Written by David Shapton | Jul 28, 2018 11:00:00 PM
The future of video

RedShark Replay: First published in 2013, RedShark's Editor in Chief David Shapton fired up his crystal ball, and it still rings as true today as it did back then. It dawned on me just the other day: we are living in the future. There is so much innovation and new technology around us that it no longer feels like we're merely living in the present. It's as if we're in a science fiction movie where we've been transported forward by ten or twenty years

The industry and the activity that RedShark is all about - video, film, the technology and craft of moving images - is so dependent on technology that the changes (and the rate of change) don't just affect us glancingly - they are right at the centre of what we do.

I'm not going to try to make predictions in this article - in fact one of the big conclusions is that it's rapidly getting harder to predict anything. What I am going to do is look at the evidence that the future is here and that the more distant future is approaching over the horizon like a hypersonic aircraft.

The Past Year

Let's just look at what's happened in the past year. The first year of RedShark, in fact.

Just under a year ago, Sony announced the F55 and F5 cameras. These 4K devices were somewhat cheaper than people were expected and represented a major commitment from Sony to 4K.

We've seen not just one, but three new cameras from Blackmagic Design. That's right, a company more famous for building I/O boards and converters now makes cinema-quality cameras. Where did that come from? Actually, we do know. It was part of a careful strategy that involved the purchase of Davinci on the software side and (we suspect) the "trojan horse" development of the Hyperdeck Shuttle field recorder, which more than a few people said at the time it was announced, was the back end of a camera, missing only a lens mount and a sensor (and - it has to be said - an awful lot of precise and meticulous development and integration!).

Information supplied:
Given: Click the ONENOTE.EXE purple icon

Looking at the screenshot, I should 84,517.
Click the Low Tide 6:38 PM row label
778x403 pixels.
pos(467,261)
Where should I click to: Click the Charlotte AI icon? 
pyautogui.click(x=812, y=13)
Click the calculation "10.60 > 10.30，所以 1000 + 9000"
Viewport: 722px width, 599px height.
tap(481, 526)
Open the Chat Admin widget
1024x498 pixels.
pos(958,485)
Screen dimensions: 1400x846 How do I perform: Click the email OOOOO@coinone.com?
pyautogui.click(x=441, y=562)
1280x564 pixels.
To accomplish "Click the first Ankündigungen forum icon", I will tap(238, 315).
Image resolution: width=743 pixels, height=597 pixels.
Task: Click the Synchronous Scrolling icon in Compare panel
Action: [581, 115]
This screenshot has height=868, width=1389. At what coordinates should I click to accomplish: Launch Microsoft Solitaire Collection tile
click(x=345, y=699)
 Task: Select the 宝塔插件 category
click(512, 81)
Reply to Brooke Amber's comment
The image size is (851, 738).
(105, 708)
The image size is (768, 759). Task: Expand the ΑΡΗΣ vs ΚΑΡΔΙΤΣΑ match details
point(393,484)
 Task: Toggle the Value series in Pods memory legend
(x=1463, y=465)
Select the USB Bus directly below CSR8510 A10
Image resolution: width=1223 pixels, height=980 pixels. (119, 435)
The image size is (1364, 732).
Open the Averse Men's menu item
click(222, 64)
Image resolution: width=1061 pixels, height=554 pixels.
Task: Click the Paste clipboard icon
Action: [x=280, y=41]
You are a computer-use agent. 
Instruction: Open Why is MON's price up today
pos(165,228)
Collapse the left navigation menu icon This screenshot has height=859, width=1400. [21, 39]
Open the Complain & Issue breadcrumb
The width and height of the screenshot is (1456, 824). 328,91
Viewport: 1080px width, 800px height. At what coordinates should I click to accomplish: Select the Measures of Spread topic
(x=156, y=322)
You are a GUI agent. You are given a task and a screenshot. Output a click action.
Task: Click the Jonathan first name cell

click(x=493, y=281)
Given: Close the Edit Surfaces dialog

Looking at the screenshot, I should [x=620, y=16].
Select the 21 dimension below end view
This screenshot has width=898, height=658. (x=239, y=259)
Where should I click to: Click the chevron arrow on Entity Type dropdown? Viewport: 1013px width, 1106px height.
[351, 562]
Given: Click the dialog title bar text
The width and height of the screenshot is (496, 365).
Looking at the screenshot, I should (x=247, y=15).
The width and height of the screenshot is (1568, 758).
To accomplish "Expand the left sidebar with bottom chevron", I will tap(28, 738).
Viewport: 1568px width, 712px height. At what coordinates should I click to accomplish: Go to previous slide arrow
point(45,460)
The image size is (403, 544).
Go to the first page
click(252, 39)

Required work:
According to the article on the future of video, how many new cameras came from Blackmagic Design?

Result of the task:
Three